The performances achieve far more than getting a message across. They initiate a dialogue with participants, encouraging them to engage with the issues in a far deeper way than other, more formal methods of raising awareness, such as seminars, conferences and leaflets. The performance works to break barriers in communication and leads towards introspection and questioning, which in turn leads to a change.

What kind of changes have you seen with regard to issues that you are struggling against, in communities that you have been working with?

In Orangi, where we performed continuously for almost three years, the changes manifested themselves after some time. The audience comprised mostly women and young girls. When we went there after a gap of two years, we were informed that these girls had gained self-confidence and self-esteem. Earlier they were afraid to speak out, but over this period of regularly watching our plays they had become very vocal and actually found a voice. They had started making their own decisions about their lives and, also, they had learnt to assert themselves. More importantly, they now understood that they are equal in all respects to their menfolk.


“Through regularly watching our plays the girls in Orangi actually found a voice. They started making their own decisions about their lives and learnt to assert themselves. They now understood that they are equal in all respects to their menfolk.”

Your plays deal with taboo themes and go against an established order. How do you incorporate charged issues into your work while remaining sensitive to your audience?

I would say that we rely on our ideology and our faith in the knowledge that we are always telling the truth from our hearts. We are on the side of the oppressed — we pose alternatives, we do not provide answers.

What kind of backlash have you and Tehrik-e-Niswan received for your work? How do you respond to criticism?

We have usually had very positive feedback from the people. I have full faith in the people. However, there have been occasions where we have had problems. To give you an example: We were performing a play on honour killing in a small village in Sindh and the local mullah announced from the mosque that to watch our play would be a sin. Within minutes, the audience that had gathered simply disappeared.

I have no problem with criticism. My answer to it is, if you do not like what we are doing please do not come to see our play.

Mobile theatre has unique constraints; how does this affect the way you prepare and perform? Do the plays have an adaptable script?

In fact, I find the constraints very interesting. The different spaces force us to tap into our creativity as we try to figure out how we can best utilise the given space, light and sound. The script only changes if and when we have knowledge and information in advance about a certain locality and its characteristics.

There is some debate about the commercialisation of art and performance. Tehrik-e-Niswan’s mobile theatre performs for free. What do you think is the primary function of art, and should it be commercialised? If not, how can the artistic community sustain itself?

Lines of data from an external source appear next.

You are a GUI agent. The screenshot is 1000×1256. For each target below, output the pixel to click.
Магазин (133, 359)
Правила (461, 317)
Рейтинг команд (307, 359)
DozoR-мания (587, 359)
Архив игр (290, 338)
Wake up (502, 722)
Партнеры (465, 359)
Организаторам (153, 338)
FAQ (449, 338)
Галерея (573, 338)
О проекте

I believe that art has a purpose and that the artist has a role in society. But then, of course, there is all kinds of art and all kinds of performances. There is no reason why there should not be commercialisation of art.
I believe that there should be all variety of work, both commercial and
non-commercial. I choose to do a certain kind of art but someone else may choose another kind — there should be this freedom and option. As for those like myself who choose to do meaningful art, I would say we need to find other means of survival — after all, how many poets can survive by writing poetry alone?